[Trecho do documento]
Julian Assange, o Wikileaks e o princípio de voz ativa

O que os constrangimentos contra a liberdade do criador do Wikileaks podem ensinar sobre a noção de “liberdade” empregada nas ditas democracias?


Julian Assange, a face visível do Wikileaks, vive o mais novo capítulo de uma série de acontecimentos ocorridos desde que o próprio Wikileaks ganhou notoriedade. Acusado de estupro na Suécia (ou mais precisamente: solicitado para esclarecimentos – que em tese poderiam ser feitos sem deportação – antes de uma possível acusação formal), ele agora se refugiou na embaixada do Equador, em Londres, para não ser deportado. Mas o perigo não se esconde na controversa acusação de estupro (na qual ele fez sexo consentido, e o “estupro” refere-se à camisinha estourar numa relação e não ser usada em outra), e sim numa possibilidade real: a extradição aos Estados Unidos, onde Assange provavelmente será condenado à morte. Nisso tudo, o que os constrangimentos contra a liberdade do criador do Wikileaks podem ensinar sobre a noção de “liberdade” empregada nas ditas democracias? A notoriedade do Wikileaks, e sua recente banalização também (curiosamente empreendida por certos setores da imprensa que deveriam ter bastante interesse nos vazamentos), possuem uma história curiosa, e ela se refere à invasão do Iraque.

Os EUA invadiram o Iraque em 2003 sob a justificativa principal das “armas de destruição em massa”. Nunca encontradas, depois da invasão sua existência foi inclusive desmentida (rendendo até roteiros em Hollywood). Mas desde antes da mentira vir à tona – desde antes do início da guerra -, dentro e fora dos EUA diversos protestos denunciavam o caráter provavelmente fictício ou ilegítimo do motivo principal da invasão. Como confiar em argumentos mal expostos para uma gigantesca operação mal esclarecida? A despeito da força dos inúmeros protestos e das fortes suspeitas sobre as justificações da guerra serem fictícias, por sua vez a invasão foi bem real.

No nível do debate, suspeitar ou desmentir as justificativas fictícias ou mentirosas não afastou do exame de ninguém o fato de que, a despeito da mentira, a invasão ocorreu e persistiu, independente de qualquer ficção. Mas como, se os motivos não são absolutamente claros?

[Instrução a] Reescreva os registros desde o começo até a linha que contém "click(884, 210)", incluindo ambas as extremidades, trocando "image size" por "frame size" e mantendo todo o resto sem alteração.
O texto e os registros não têm nenhuma relação entre si.

[Registros fornecidos]

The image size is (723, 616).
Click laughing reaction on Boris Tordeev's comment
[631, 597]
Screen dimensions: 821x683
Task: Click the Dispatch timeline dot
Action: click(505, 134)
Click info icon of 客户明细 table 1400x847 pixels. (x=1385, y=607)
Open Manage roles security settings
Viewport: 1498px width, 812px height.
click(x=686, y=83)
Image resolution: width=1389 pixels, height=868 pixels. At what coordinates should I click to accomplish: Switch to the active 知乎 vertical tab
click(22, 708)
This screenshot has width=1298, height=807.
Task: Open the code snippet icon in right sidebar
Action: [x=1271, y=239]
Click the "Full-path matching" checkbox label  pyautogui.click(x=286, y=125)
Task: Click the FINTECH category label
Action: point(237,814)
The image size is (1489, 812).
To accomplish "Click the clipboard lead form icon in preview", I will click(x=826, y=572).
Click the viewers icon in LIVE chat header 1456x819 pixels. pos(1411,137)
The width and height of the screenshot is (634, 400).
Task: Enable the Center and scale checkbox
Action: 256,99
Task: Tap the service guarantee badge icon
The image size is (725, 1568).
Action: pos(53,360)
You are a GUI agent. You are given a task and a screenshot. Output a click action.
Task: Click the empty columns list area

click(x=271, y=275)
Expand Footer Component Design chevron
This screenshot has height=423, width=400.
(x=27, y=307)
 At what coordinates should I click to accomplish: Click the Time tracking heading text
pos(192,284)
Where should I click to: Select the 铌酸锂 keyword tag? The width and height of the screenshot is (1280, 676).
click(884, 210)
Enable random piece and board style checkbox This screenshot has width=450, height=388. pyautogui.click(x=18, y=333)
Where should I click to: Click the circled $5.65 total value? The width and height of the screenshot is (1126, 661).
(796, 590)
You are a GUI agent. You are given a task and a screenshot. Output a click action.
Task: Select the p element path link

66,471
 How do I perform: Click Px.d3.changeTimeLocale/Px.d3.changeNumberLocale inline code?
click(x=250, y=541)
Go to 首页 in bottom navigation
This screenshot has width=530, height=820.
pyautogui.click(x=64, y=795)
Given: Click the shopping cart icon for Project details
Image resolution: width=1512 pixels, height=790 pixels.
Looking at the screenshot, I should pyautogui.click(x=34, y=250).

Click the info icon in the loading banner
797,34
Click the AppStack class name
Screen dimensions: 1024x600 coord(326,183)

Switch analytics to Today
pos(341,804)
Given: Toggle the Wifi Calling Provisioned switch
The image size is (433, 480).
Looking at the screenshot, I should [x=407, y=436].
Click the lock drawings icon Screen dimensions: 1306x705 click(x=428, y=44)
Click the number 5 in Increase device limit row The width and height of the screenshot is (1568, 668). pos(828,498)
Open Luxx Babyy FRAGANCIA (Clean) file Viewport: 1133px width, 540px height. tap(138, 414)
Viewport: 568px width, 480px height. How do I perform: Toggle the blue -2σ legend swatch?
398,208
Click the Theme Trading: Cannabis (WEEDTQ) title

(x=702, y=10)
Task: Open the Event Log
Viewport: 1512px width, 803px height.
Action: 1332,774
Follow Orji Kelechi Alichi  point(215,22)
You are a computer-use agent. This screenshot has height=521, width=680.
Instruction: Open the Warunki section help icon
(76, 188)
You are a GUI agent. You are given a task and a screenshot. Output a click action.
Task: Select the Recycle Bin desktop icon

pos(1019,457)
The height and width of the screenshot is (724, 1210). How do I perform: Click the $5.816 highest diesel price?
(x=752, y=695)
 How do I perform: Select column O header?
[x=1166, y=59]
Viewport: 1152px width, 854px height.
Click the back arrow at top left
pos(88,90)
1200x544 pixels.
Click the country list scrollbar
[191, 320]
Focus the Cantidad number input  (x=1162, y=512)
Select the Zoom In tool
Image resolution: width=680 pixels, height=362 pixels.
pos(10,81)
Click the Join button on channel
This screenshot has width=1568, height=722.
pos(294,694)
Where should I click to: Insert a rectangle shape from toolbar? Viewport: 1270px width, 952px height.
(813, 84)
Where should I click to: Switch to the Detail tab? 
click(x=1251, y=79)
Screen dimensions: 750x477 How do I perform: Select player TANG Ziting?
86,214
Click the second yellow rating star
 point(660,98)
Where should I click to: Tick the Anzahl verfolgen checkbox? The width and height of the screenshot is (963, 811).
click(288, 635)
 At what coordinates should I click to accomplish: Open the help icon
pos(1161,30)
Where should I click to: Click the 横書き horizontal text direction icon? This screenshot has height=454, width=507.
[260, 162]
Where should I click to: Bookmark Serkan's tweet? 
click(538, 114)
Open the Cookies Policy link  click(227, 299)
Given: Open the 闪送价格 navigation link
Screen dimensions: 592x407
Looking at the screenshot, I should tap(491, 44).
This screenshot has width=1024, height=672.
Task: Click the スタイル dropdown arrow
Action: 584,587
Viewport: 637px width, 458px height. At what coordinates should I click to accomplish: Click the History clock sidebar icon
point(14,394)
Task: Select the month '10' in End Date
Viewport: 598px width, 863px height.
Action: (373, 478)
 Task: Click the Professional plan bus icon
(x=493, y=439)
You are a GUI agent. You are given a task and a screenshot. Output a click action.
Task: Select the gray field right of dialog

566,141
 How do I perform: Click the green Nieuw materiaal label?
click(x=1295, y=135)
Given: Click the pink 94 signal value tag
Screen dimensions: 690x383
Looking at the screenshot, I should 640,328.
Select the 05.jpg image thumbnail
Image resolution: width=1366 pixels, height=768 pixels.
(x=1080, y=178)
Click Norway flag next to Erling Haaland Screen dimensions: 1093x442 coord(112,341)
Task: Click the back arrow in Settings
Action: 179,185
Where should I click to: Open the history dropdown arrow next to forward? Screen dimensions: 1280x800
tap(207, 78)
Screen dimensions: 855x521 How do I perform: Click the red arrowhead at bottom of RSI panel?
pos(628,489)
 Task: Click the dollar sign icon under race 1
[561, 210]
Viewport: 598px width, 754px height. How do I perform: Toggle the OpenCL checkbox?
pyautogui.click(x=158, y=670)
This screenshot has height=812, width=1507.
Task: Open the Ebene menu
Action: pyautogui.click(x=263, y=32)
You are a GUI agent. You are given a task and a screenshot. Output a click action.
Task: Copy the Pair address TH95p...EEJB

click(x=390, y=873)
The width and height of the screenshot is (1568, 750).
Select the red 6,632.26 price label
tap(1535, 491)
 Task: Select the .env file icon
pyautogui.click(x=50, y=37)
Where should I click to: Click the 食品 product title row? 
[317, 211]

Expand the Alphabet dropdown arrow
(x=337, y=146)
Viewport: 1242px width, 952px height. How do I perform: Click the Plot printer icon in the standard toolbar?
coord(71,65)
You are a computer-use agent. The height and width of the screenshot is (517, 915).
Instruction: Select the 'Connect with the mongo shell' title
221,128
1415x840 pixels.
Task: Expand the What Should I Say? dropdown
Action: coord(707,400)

[Instrução b] Dê continuidade ao texto sobre Julian Assange e o Wikileaks a partir do ponto em que ele termina.

[Resposta escrita a]
The frame size is (723, 616).
Click laughing reaction on Boris Tordeev's comment
[631, 597]
Screen dimensions: 821x683
Task: Click the Dispatch timeline dot
Action: click(505, 134)
Click info icon of 客户明细 table 1400x847 pixels. (x=1385, y=607)
Open Manage roles security settings
Viewport: 1498px width, 812px height.
click(x=686, y=83)
Image resolution: width=1389 pixels, height=868 pixels. At what coordinates should I click to accomplish: Switch to the active 知乎 vertical tab
click(22, 708)
This screenshot has width=1298, height=807.
Task: Open the code snippet icon in right sidebar
Action: [x=1271, y=239]
Click the "Full-path matching" checkbox label  pyautogui.click(x=286, y=125)
Task: Click the FINTECH category label
Action: point(237,814)
The frame size is (1489, 812).
To accomplish "Click the clipboard lead form icon in preview", I will click(x=826, y=572).
Click the viewers icon in LIVE chat header 1456x819 pixels. pos(1411,137)
The width and height of the screenshot is (634, 400).
Task: Enable the Center and scale checkbox
Action: 256,99
Task: Tap the service guarantee badge icon
The frame size is (725, 1568).
Action: pos(53,360)
You are a GUI agent. You are given a task and a screenshot. Output a click action.
Task: Click the empty columns list area

click(x=271, y=275)
Expand Footer Component Design chevron
This screenshot has height=423, width=400.
(x=27, y=307)
 At what coordinates should I click to accomplish: Click the Time tracking heading text
pos(192,284)
Where should I click to: Select the 铌酸锂 keyword tag? The width and height of the screenshot is (1280, 676).
click(884, 210)

[Resposta escrita b]
Nesse contexto, ainda em 2002 um assessor de George W. Bush disse a um jornalista do New York Times algo muito curioso (Ron Suskind, “Faith, Certainty and the Presidency of George W. Bush“, NYT, 17/10/2004). Segundo o assessor de Bush, o jornalista ainda adotaria um princípio de “comunidade baseada na realidade”. Trocando em miúdos: talvez por ser jornalista, o repórter acreditaria “ainda” no fato de ser possível as pessoas criarem consensos, dissensos ou planos de debate comum pelo “estudo judicioso da realidade sensível”. Mas como assim? A razão (no caso, o “estudo” de nossa “realidade”) não derrubaria mais o despotismo? Não viveríamos mais sob o legado de pensamentos como o Esclarecimento do século XVIII? “Não é mais o modo como o mundo funciona”, disse o funcionário. E acrescentou: “Somos um império agora e, quando agimos, criamos nossa própria realidade. E enquanto vocês estudam essa realidade – judiciosamente, como queiram -, agimos novamente, criando outras novas realidades, que vocês podem estudar também, e aí está como as coisas serão. Somos os atores da história… e vocês, todos vocês, apenas ficarão estudando o que nós fazemos”.

O assessor claramente separa, de um lado, o exame crítico do que motivaria ou não a guerra, e de outro, as implicações e funcionamentos efetivos dela. Segundo ele, de algum modo não há absolutamente tanta importância em estabelecer um plano comum de debate, pois o país mais poderoso do mundo pode, em determinados contextos, agir e intervir a despeito desse plano comum. E mais: a crítica e o debate estão aquém da ação. Protestar contra os motivos ou acusar certas mentiras não parece – nas palavras do assessor e na invasão do Iraque – surtir maiores efeitos, aparentemente contrariando até mesmo os princípios do jornalismo (grosso modo criar debates a partir de informações coerentes). Se George W. Bush “mentiu”, se criou ficções ou se – como pretendem alguns – a ficção derivaria de certo evangelismo republicano dos EUA, isso não importa: a guerra continuou e, diga o que quiser, ela perdura.

Isso é especialmente notável, porque diz respeito à relativa despotencialização de diversos veículos considerados historicamente importantes para as democracias, como o jornalismo, a “opinião pública” ou certa militância. Visto que a denúncia dos principais motivos da guerra (Saddam ameaçando o “mundo” com suas armas de destruição em massa) se mostrou ineficaz, outros deveriam ser os motes para uma crítica bem sucedida, isto é, uma crítica interferindo não apenas na “razão” mas também na ação. Se outros regimes – o chinês, por exemplo – em tese reprimem posicionamentos contra as ações do governo, se na China alguém se pronunciando contra o Regime pode ser preso porque sua fala seria “perigosa”, curiosamente múltiplas manifestações públicas internas e estrangeiras não abalaram as posições do governo Bush filho.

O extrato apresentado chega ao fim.